So, here we are with a mere two months to go before this sweet little ninja in my belly makes its arrival. If this hard punching, swift kicking child is female in nature she may not have a name until she is twelve years old. Dear old Dad and dear old Mum just can’t seem to find a one.
In all fairness that may be because my tolerance level for endless name-book perusal is pretty minimal. After about the first two hundred names my eyes start to water and a sensation not unlike vomit-inducing nausea begins to well up in my gut. My husband, on the other hand, can find lots of names he wouldn’t mind slapping on some poor innocent, unsuspecting child. (In other words, I think that some of them are a bit queer).
This is one argument some people would use to encourage certain unwilling parents to find out the gender of their unborn munchkin.
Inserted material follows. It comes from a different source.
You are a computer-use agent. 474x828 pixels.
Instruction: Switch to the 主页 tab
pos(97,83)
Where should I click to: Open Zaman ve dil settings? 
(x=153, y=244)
I don’t think that would help us much: if it’s a boy then we don’t have to worry about picking a name; if it’s a girl then it doesn’t much change the fact that we still can’t seem to agree on a name. How do people with eight children pick out names? That’s what I’d like to know.
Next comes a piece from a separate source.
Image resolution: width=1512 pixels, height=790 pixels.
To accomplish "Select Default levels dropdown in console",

We didn’t have this trouble when it came to naming our cats. It generally takes about one day to name a pet. And ours even have middle names, although those didn’t get tacked on until a bit later, when they started to misbehave. I find it much easier to shout at something with two names.
In my sweet pregnant stupor I really believe this baby will be a boy. There are some things a person just doesn’t mind being wrong about, so if it is a girl I’m just trusting that the right name will come along in time. Besides, I’m already starting to mix up the kids’ names when trying to untangle their little intertwined arms during a brutal tug-of-war with a favorite toy and they’re not even the same gender. In all likelihood the new baby will end up as “hey you!” anyway.